Ok, that was meant as a general overview, since it can be a long topic :)
For the specific details, it is highly recommended to read the Distributed OTP Applications chapter for learnyousomeerlang (and of course the previous link: http://www.erlang.org/doc/design_principles/distributed_applications.html)
Also, your "service" might depend on other external systems like databases, so you should consider fault tolerance and redundancy there, too. The whole architecture needs to be fault tolerance and distributed for "the service" to work in this way.
Hope it helps!
This answer is a general overview to high availability for networked applications, not specific to Erlang. I don't know too much about what is available in the OTP framework yet because I am new to the language.
There are a few different problems here:
Client connection must be moved to the backup machine
The session may contain state data
How to detect a crash
Problem 1 - Moving client connection
This may be solved in many different ways and on different layers of the network architecture. The easiest thing is to code it right into the client, so that when a connection is lost it reconnects to another machine.
If you need network transparency you may use some technology to sync TCP states between different machines and then reroute all traffic to the new machine, which may be entirely invisible for the client. This is much harder to do than the first suggestion.
I'm sure there are lots of things to do in-between these two.
Problem 2 - State data
You obviously need to transfer the session state from the crashed machine unto the backup machine. This is really hard to do in a reliable way and you may lose the last few transactions because the crashed machine may not be able to send the last state before the crash. You can use a synchronized call in this way to be really sure about not losing state:
Transaction/message comes from the client into the main machine.
Main machine updates some state.
New state is sent to backup machine.
Backup machine confirms arrival of the new state.
Main machine confirms success to the client.
This may potentially be expensive (or at least not responsive enough) in some scenarios since you depend on the backup machine and the connection to it, including latency, before even confirming anything to the client. To make it perform better you can let the client check with the backup machine upon connection what transactions it received and then resend the lost ones, making it the client's responsibility to queue the work.
Problem 3 - Detecting a crash
This is an interesting problem because a crash is not always well-defined. Did something really crash?

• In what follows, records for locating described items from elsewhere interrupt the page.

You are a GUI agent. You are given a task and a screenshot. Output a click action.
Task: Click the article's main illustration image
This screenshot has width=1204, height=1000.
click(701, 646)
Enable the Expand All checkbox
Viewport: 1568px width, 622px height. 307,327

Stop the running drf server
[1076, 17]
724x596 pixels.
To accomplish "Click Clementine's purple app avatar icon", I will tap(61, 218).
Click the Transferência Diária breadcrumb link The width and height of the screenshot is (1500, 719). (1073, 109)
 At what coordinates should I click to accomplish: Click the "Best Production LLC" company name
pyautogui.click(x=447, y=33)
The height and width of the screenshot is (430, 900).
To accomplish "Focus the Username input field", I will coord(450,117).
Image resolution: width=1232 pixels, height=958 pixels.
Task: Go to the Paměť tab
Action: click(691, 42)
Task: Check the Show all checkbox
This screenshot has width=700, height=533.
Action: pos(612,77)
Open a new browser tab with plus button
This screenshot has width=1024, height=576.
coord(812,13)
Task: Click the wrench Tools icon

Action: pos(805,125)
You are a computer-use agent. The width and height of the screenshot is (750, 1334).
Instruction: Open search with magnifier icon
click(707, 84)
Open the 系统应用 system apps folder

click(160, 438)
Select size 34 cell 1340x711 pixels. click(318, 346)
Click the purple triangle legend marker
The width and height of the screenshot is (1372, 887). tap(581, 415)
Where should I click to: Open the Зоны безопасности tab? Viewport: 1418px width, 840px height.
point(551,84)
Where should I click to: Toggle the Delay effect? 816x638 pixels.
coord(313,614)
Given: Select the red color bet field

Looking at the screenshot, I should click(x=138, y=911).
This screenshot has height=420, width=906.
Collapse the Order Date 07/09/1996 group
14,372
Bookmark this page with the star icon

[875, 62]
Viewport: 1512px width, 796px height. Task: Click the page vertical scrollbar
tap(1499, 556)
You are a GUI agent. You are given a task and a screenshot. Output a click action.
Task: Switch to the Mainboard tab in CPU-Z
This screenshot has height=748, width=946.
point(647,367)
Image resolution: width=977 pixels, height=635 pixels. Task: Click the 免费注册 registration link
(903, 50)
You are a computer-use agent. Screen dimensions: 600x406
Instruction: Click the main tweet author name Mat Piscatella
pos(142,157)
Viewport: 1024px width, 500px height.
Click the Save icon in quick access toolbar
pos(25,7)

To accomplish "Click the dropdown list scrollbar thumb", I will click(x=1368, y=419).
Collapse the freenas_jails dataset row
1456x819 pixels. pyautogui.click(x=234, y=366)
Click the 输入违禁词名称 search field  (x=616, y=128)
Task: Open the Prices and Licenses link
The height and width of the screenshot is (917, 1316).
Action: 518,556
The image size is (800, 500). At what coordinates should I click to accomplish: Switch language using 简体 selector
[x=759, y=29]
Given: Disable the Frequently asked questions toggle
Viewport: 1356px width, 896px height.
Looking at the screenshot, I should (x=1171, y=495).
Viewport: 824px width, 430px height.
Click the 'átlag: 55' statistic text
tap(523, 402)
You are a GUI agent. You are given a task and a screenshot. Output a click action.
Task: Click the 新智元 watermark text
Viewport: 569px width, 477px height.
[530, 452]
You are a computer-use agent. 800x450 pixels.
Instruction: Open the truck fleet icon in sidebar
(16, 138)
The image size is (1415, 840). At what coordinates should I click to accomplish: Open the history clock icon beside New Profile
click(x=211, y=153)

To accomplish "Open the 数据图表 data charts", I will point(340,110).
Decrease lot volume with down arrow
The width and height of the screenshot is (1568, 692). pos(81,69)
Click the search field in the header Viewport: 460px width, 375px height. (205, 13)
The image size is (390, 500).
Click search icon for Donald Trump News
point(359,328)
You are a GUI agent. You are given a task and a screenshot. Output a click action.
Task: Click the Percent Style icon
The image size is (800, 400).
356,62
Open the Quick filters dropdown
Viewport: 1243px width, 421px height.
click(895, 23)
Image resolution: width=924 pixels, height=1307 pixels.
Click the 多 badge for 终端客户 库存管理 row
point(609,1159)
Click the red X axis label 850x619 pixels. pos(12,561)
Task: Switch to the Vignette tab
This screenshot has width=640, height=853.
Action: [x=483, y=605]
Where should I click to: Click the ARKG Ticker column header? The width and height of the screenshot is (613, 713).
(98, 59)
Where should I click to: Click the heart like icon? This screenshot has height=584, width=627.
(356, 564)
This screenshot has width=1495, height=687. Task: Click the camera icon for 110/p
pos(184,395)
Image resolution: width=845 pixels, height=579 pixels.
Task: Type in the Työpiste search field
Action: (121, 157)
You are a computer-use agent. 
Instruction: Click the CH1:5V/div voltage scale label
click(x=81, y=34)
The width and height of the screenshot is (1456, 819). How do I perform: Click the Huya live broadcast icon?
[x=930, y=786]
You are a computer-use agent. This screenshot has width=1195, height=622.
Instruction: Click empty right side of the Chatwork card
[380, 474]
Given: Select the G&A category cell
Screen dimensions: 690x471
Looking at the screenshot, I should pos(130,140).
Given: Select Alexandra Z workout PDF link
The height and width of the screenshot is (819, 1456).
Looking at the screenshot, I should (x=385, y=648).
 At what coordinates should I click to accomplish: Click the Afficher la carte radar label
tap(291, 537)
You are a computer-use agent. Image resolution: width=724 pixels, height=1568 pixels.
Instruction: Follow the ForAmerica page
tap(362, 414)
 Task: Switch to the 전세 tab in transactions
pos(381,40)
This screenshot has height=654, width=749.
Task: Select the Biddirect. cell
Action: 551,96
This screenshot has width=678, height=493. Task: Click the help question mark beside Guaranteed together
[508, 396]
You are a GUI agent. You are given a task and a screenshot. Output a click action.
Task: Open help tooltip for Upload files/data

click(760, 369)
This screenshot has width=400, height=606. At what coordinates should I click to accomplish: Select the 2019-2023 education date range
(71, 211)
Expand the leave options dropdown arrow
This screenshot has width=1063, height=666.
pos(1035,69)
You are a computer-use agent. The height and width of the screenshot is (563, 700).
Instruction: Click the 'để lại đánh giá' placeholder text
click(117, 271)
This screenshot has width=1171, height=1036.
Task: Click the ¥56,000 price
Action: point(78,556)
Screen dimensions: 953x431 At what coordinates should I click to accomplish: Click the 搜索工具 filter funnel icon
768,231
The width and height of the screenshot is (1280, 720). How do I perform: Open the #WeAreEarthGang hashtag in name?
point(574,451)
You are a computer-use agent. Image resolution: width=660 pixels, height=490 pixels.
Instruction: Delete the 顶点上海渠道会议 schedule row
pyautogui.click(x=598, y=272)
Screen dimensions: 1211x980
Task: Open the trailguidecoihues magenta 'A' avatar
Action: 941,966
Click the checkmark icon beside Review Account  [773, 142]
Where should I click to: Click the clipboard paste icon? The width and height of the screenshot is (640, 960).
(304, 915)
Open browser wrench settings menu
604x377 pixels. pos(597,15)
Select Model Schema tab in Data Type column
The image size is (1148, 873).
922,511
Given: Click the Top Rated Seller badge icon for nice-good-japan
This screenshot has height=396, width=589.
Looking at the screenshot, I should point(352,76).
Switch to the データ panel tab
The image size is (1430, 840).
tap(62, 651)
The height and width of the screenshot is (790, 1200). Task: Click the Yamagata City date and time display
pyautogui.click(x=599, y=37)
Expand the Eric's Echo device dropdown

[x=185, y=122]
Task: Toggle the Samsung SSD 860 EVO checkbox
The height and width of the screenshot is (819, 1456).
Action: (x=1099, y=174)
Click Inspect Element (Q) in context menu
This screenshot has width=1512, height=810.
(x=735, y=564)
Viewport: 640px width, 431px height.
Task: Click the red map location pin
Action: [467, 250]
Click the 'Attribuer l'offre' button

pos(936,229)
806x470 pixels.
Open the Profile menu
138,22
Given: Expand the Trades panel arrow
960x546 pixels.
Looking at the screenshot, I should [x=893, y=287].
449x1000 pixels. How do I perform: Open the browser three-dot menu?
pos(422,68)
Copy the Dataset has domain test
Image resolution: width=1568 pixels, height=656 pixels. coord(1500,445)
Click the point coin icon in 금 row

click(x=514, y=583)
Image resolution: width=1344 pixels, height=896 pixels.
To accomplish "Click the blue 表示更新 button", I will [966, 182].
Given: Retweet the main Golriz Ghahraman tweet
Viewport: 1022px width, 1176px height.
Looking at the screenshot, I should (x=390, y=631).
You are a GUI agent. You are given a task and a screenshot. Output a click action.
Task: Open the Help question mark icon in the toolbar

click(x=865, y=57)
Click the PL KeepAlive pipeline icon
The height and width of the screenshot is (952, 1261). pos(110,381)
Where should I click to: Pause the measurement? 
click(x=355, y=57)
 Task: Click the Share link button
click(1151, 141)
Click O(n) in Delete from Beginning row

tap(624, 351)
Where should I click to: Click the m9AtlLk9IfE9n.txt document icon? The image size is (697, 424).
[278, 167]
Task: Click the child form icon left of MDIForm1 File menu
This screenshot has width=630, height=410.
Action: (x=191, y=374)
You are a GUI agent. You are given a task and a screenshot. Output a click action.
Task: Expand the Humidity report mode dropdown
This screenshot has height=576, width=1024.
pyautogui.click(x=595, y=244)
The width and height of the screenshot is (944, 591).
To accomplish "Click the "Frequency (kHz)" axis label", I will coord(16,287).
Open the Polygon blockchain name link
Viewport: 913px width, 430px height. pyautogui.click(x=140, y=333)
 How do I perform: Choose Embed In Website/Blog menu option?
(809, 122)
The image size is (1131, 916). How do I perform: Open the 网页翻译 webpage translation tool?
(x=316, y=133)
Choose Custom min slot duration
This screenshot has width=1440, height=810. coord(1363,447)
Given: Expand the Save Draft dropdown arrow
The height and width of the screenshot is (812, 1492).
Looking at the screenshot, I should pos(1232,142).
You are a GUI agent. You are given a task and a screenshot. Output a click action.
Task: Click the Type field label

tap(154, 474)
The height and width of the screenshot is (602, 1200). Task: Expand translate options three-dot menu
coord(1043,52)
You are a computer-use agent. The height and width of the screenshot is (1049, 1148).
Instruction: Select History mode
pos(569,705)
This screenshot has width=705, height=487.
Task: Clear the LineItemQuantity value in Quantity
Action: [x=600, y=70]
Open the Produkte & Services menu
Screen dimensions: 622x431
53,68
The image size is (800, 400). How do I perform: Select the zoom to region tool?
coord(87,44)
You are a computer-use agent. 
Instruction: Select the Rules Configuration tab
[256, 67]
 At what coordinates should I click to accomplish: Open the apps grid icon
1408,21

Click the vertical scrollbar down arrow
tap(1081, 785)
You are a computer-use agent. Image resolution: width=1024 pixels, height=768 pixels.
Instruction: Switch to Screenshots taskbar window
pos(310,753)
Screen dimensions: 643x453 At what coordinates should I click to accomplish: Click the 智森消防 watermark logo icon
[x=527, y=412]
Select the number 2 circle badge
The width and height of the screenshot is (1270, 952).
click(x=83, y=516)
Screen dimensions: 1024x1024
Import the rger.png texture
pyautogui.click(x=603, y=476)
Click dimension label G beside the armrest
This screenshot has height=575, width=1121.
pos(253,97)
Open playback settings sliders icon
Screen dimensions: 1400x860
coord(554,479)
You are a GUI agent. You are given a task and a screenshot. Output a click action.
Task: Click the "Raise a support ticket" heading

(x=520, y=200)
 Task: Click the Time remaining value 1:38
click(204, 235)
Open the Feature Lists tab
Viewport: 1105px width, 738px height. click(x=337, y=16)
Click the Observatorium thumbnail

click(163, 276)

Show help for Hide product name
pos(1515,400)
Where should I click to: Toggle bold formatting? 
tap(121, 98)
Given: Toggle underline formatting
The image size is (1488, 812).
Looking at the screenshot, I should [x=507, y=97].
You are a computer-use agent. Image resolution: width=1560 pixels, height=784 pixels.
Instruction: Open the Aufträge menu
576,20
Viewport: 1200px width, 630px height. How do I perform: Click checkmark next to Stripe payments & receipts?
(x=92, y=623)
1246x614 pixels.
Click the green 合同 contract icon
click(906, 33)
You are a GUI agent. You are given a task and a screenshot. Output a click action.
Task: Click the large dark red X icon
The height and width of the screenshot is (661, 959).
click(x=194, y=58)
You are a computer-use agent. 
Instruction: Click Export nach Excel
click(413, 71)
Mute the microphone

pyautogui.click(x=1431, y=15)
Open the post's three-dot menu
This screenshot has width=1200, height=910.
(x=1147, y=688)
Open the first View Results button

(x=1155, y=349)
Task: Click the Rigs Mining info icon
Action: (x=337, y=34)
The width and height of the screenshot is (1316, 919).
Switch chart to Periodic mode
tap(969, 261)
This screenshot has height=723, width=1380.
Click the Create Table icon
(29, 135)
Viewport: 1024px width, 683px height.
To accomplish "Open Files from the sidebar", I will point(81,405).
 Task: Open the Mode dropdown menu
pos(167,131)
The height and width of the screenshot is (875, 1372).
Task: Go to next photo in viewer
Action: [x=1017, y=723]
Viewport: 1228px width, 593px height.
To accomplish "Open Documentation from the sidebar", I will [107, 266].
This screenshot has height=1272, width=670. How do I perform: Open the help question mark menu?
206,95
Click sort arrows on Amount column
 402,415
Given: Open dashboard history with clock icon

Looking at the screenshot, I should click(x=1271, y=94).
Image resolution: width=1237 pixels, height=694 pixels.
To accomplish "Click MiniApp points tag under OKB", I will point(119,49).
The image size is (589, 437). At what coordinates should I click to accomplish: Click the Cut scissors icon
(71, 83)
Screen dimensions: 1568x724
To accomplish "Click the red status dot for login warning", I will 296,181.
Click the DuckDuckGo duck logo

Consider a network program that closes the connection between the client and server, but both are still up and connected to the network. Or worse, makes the client disconnect from the server without the server noticing. Here are some questions to think about:
Should the client connect to the backup machine?
What if the main server updates some state and send it to the backup machine while the backup have the real client connected - will there be a data race?
Can both the main and backup machine be up at the same time or do you need to shut down work on one of them and move all sessions?
Do you need some sort of authority on this matter, some protocol to decide which one is master and which one is slave? Who is that authority? How do you decentralise it?
What if your nodes loses their connection between them but both continue to work as expected (called network partitioning)?
See Google's paper "Chubby lock server" (PDF) and "Paxos made live" (PDF) to get an idea.
Briefly,this solution involves using a consensus protocol to elect a master among a group of servers that handles all the requests. If the master fails, the protocol is used again to elect the next master.
Also, see gen_leader for an example in leader election which works with detecting failures and transferring service ownership.